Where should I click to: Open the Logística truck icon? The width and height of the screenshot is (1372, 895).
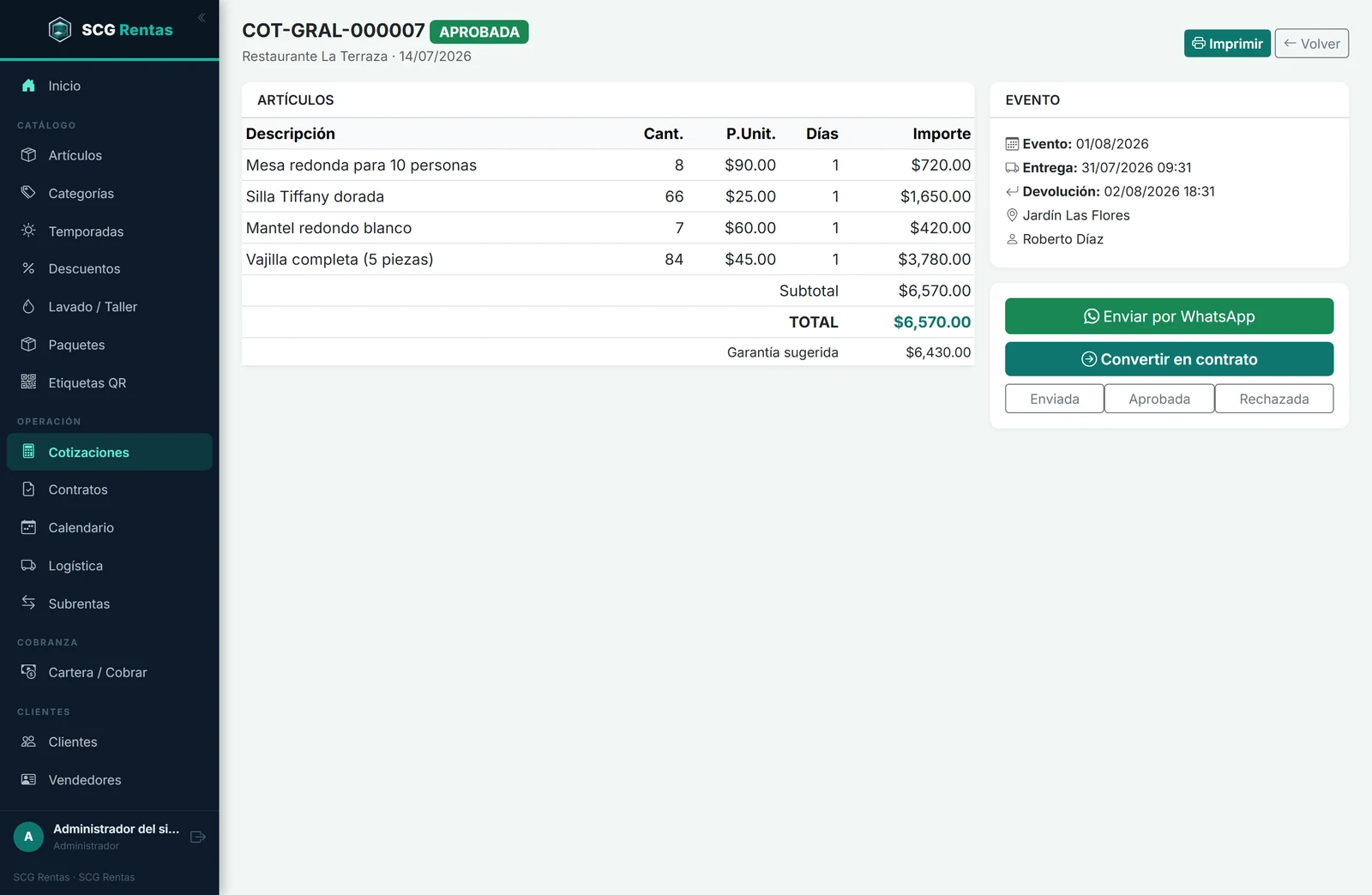point(28,566)
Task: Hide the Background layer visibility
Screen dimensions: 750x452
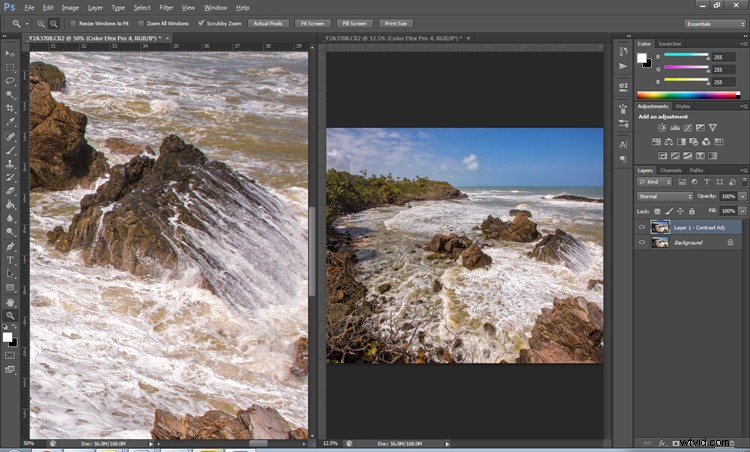Action: pos(642,243)
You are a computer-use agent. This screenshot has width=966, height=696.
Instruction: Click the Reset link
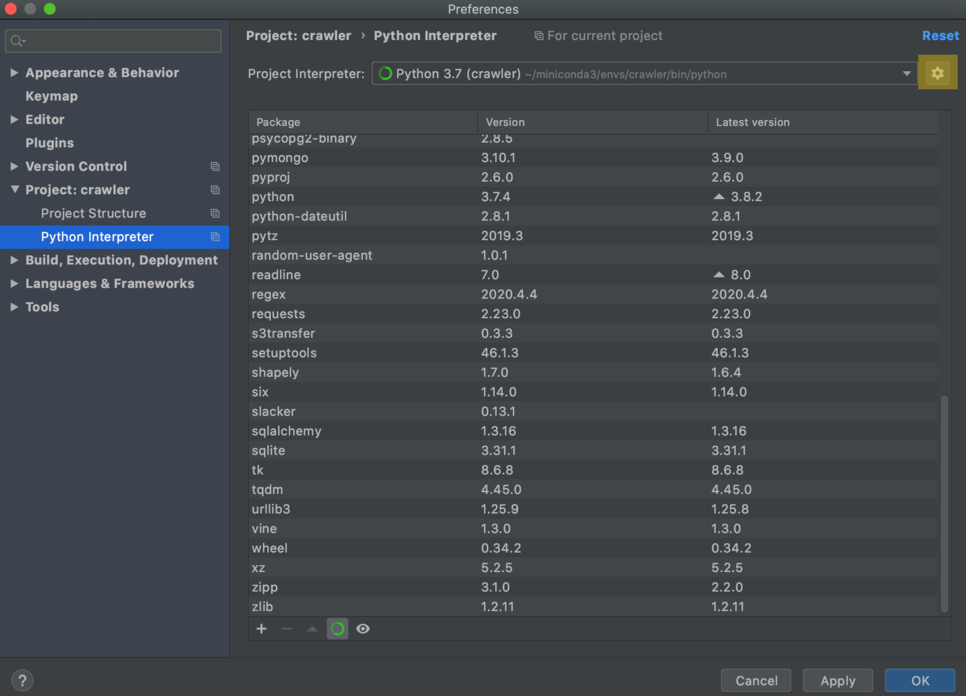tap(940, 35)
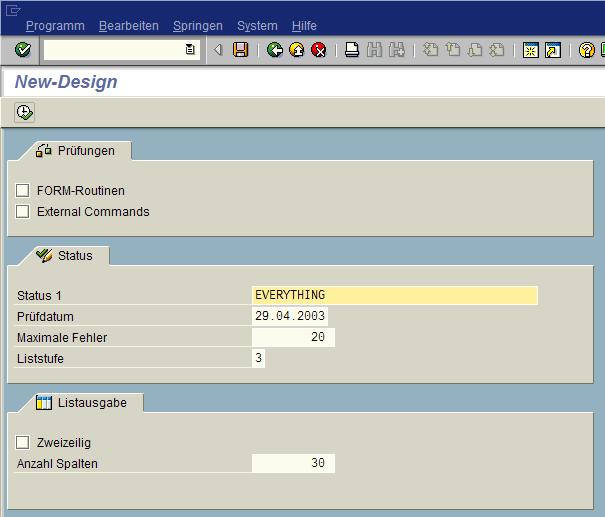Open the Springen menu
Viewport: 605px width, 517px height.
197,25
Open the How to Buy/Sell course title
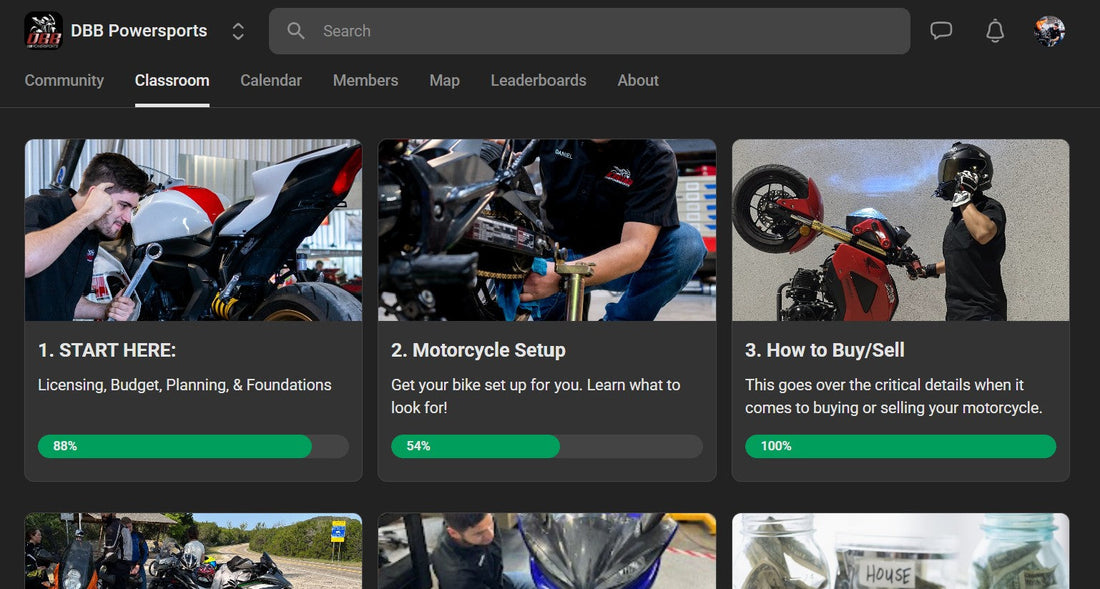Image resolution: width=1100 pixels, height=589 pixels. [824, 350]
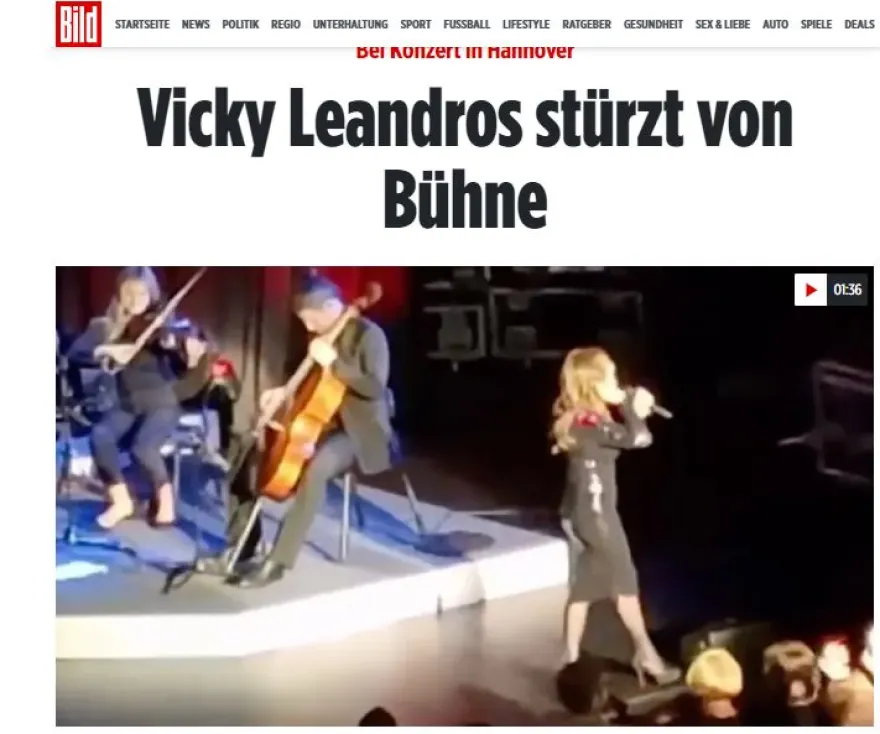Click the video duration label 01:36
Image resolution: width=880 pixels, height=734 pixels.
point(847,290)
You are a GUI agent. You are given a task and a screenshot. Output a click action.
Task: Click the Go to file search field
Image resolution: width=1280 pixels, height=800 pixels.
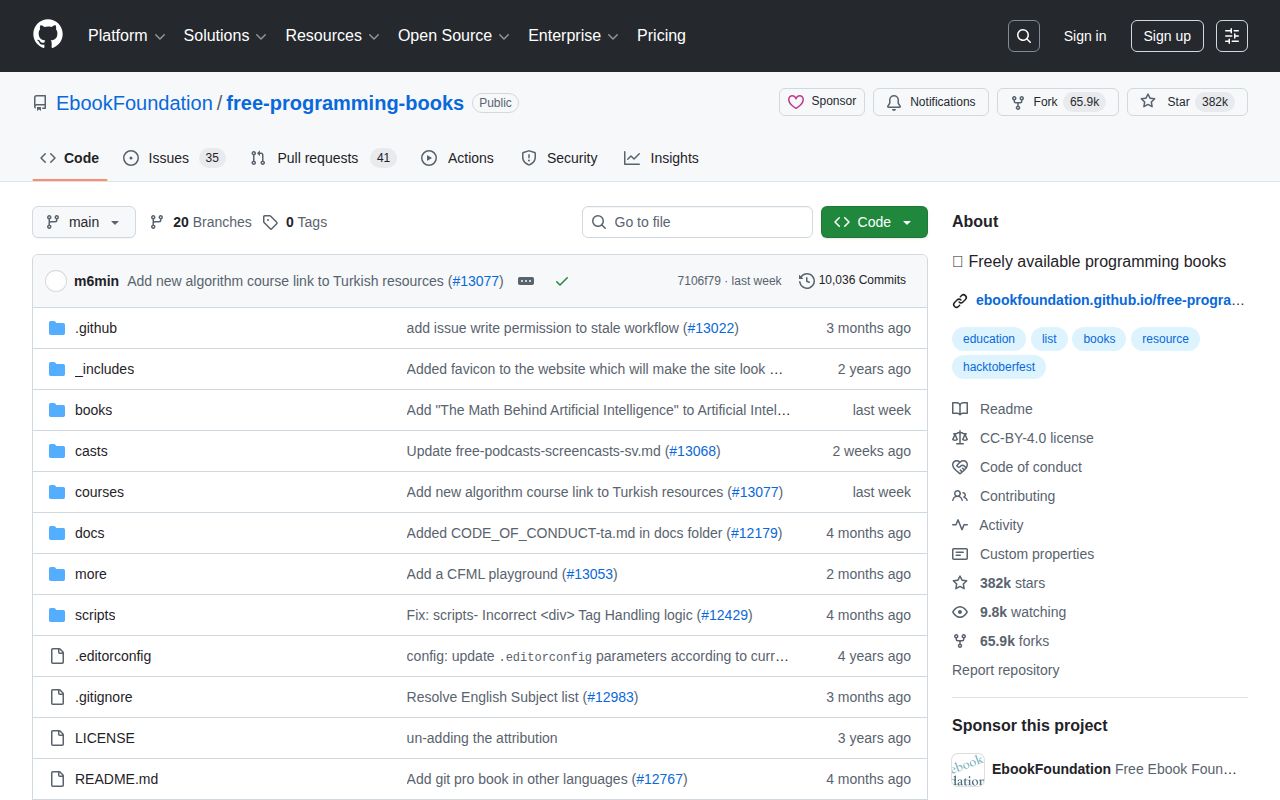click(697, 222)
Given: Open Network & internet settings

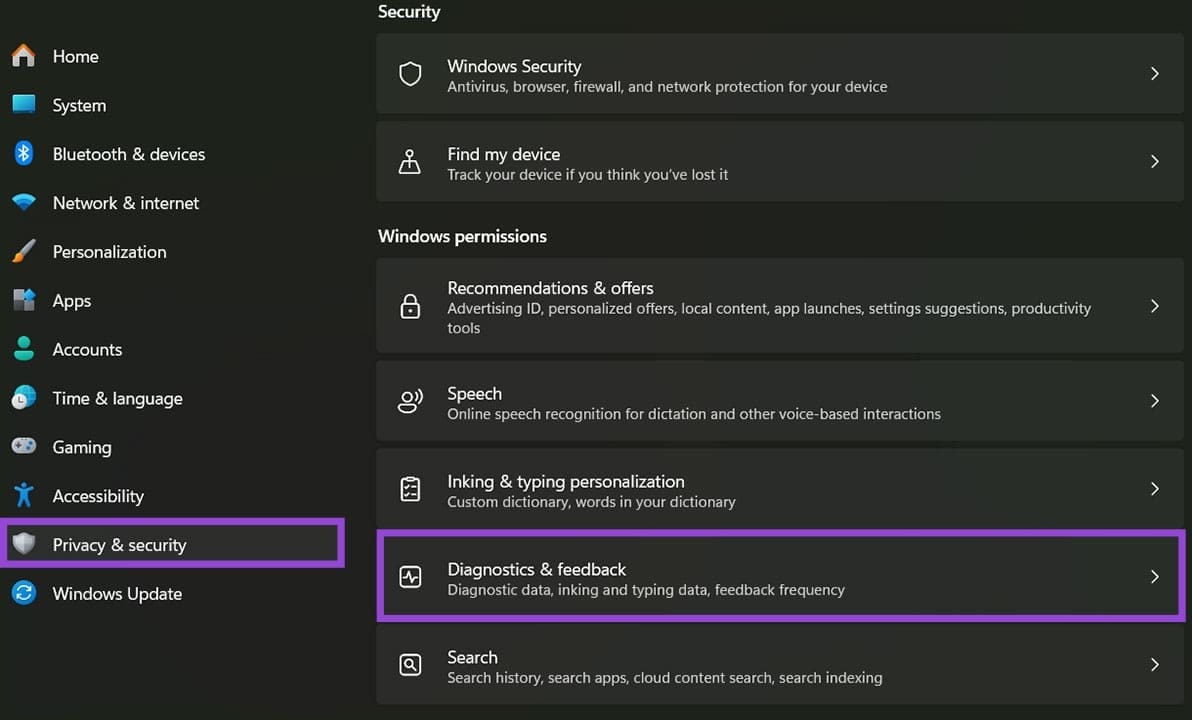Looking at the screenshot, I should [125, 203].
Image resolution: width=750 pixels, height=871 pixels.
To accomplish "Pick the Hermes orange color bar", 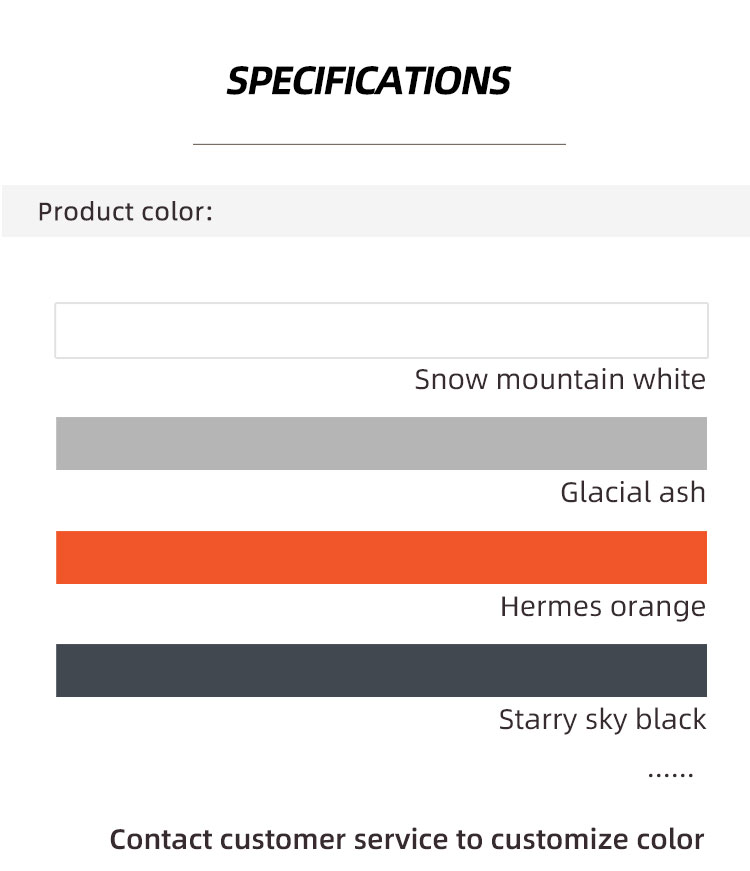I will pyautogui.click(x=381, y=557).
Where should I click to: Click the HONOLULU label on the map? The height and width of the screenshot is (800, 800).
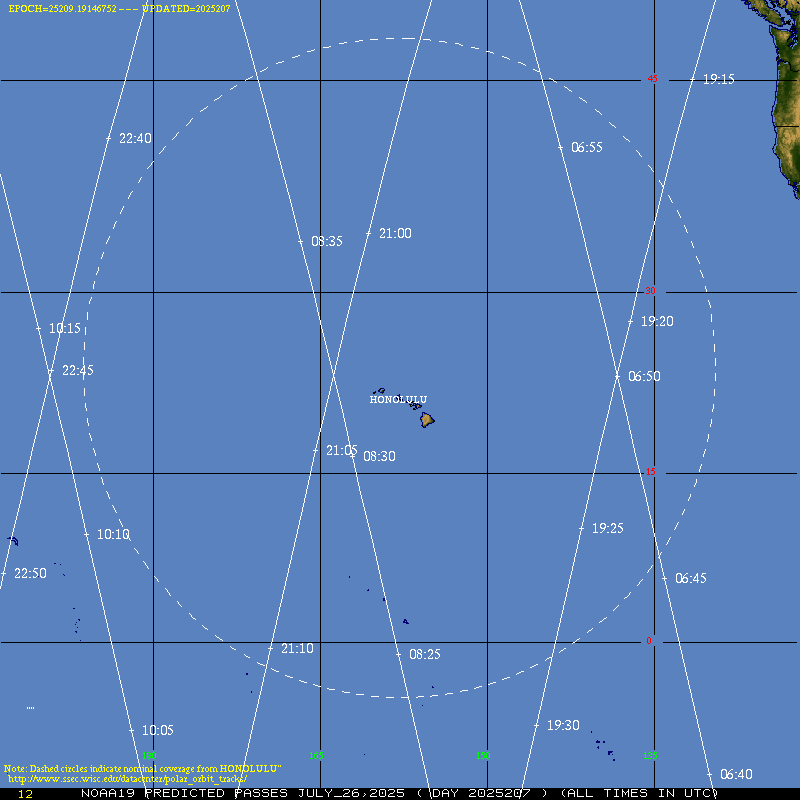(x=398, y=399)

================================

(What this task involves) Check each line above for the word "agent" and copy every line that has it.

(Exercise response)
You are a computer-use agent. This screenshot has width=966, height=696.
You are a GUI agent. You are given a task and a screenshot. Output a click action.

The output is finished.